SEGA avait prévenu. Like a Dragon Gaiden: The Man Who Erased His Name n’affiche pas les mêmes ambitions que les épisodes canoniques. Ce qui nous a le plus gêné toutefois n’est ni le manque de soin, ni les contenus plus chiches que d’habitude, compréhensibles pour un développement qui se compte en mois. On considère surtout que ce hors-série pêche par une narration qui ne trouve jamais son rythme et par une exagération des traits de caractère de Kazuma Kiryū. La mayonnaise ne prend pas avec les nouveaux personnages et le scénario, aux allures de fanfic, ne s’emballe jamais véritablement. Le plaisir de se promener dans des quartiers que l’on connaît comme sa poche est pourtant là.
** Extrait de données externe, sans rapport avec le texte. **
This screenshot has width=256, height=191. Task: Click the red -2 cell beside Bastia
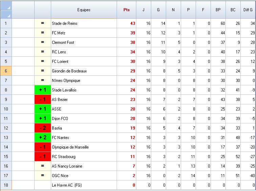[43, 128]
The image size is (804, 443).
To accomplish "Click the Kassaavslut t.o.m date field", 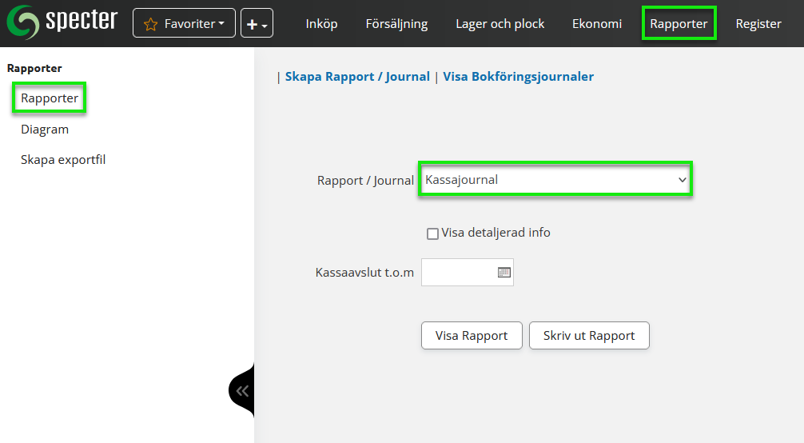I will click(x=458, y=273).
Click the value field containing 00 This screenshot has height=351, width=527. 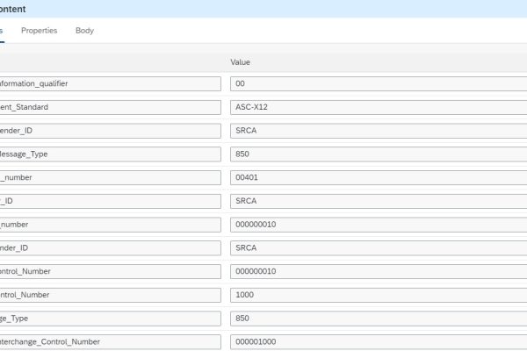tap(378, 84)
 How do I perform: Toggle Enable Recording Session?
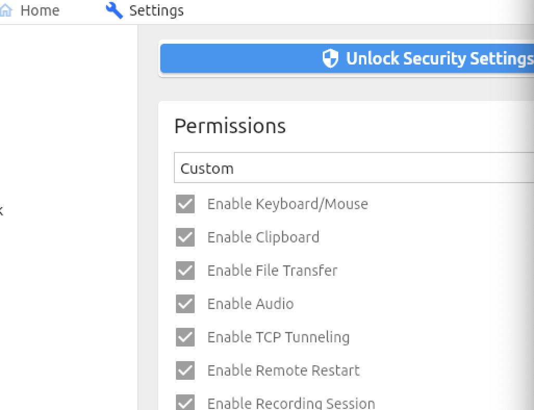[185, 402]
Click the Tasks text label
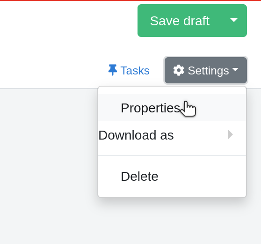 click(135, 71)
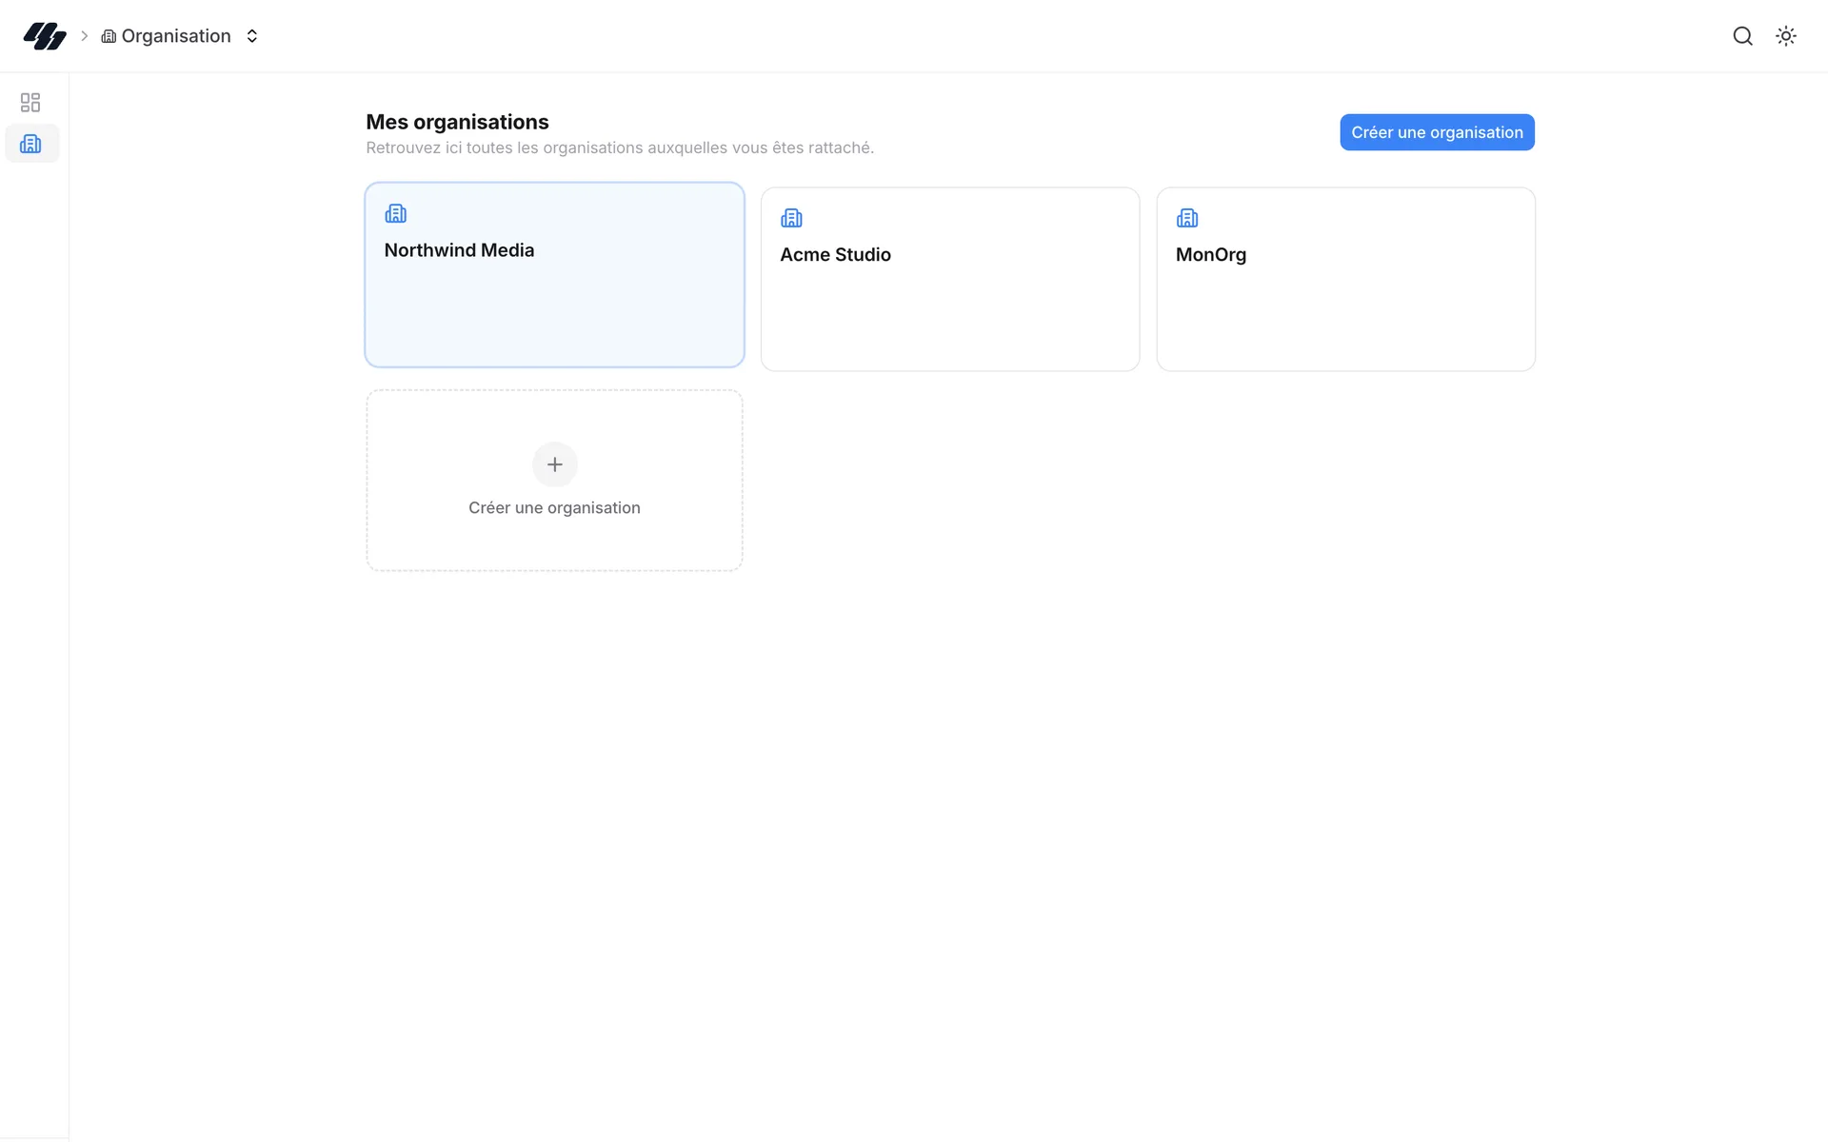
Task: Click the small building icon in breadcrumb
Action: click(x=109, y=36)
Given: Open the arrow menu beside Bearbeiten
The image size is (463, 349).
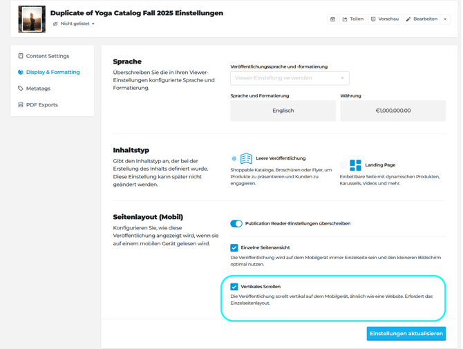Looking at the screenshot, I should [445, 19].
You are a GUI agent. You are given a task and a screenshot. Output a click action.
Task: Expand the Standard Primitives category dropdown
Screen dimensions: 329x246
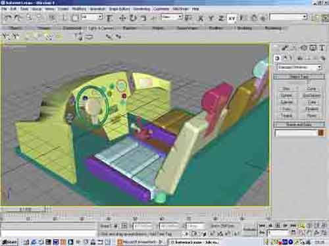[299, 67]
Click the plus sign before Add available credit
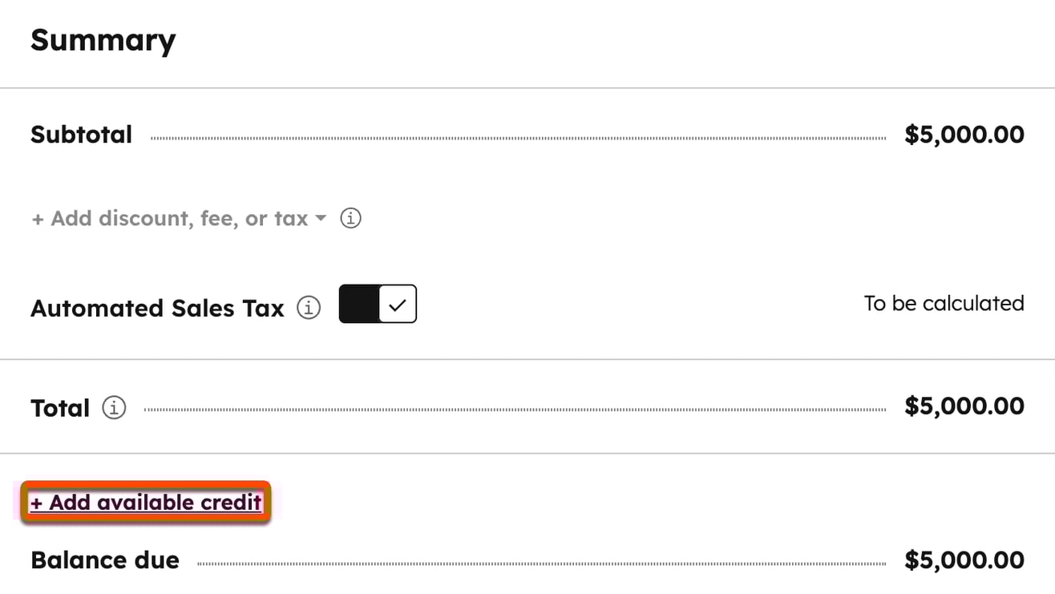Screen dimensions: 1055x594 pyautogui.click(x=37, y=502)
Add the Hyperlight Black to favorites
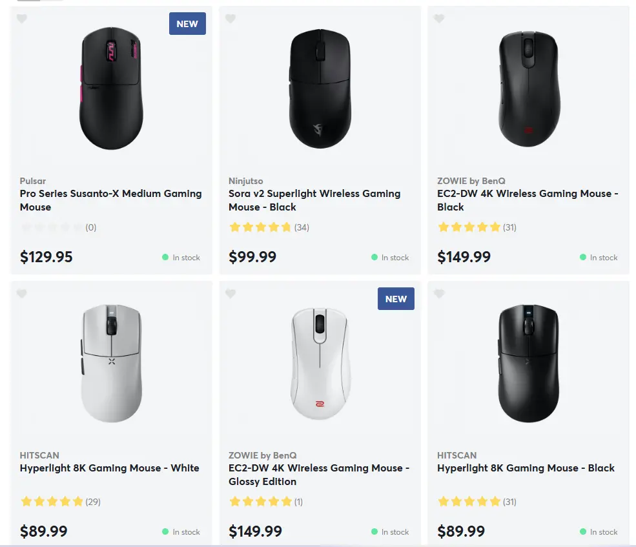This screenshot has width=636, height=547. [439, 294]
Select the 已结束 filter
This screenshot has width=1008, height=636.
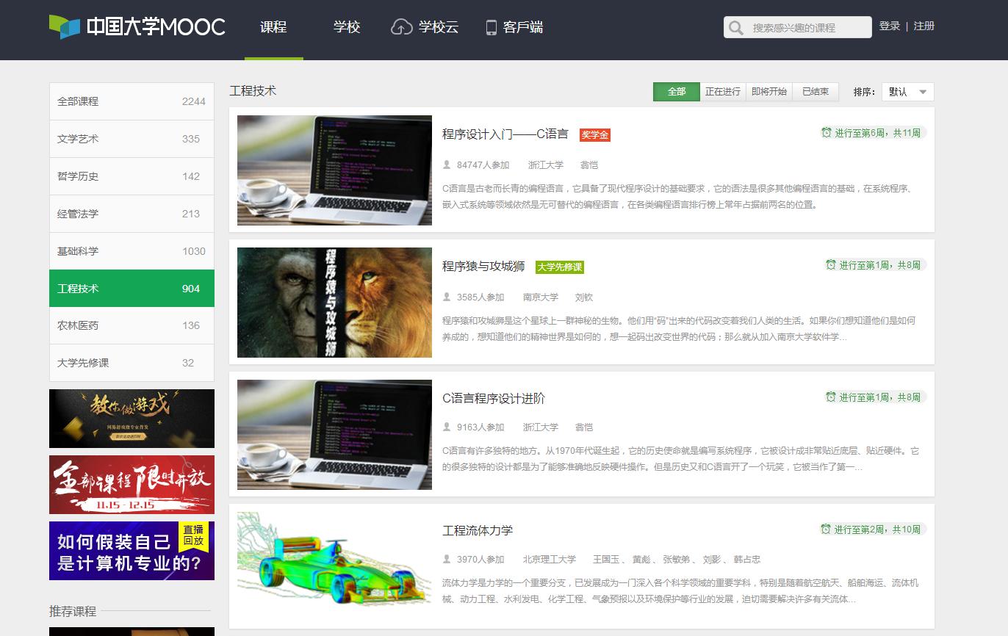click(816, 91)
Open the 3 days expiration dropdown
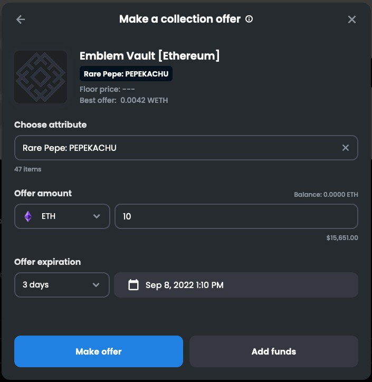Viewport: 372px width, 382px height. coord(62,285)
Mais Ryu Ga Gotoku Studio devra soigner les prochaines sorties de sa légende vivante pour ne pas tomber dans la caricature.

On aime

  • La formule d’antan
  • Le retour de Kazuma Kiryū
  • Daytona USA 2: Battle of the Edge enfin disponible sur consoles et PC

On n’aime pas

  • Une narration peu convaincante
  • La faiblesse de la mise en scène
  • La pauvreté des quêtes annexes
  • Le traitement du Dragon de Dojima
  • La version française perfectible

Merci d’avoir lu notre test de Like a Dragon Gaiden: The Man Who Erased His Name sur Xbox Series X.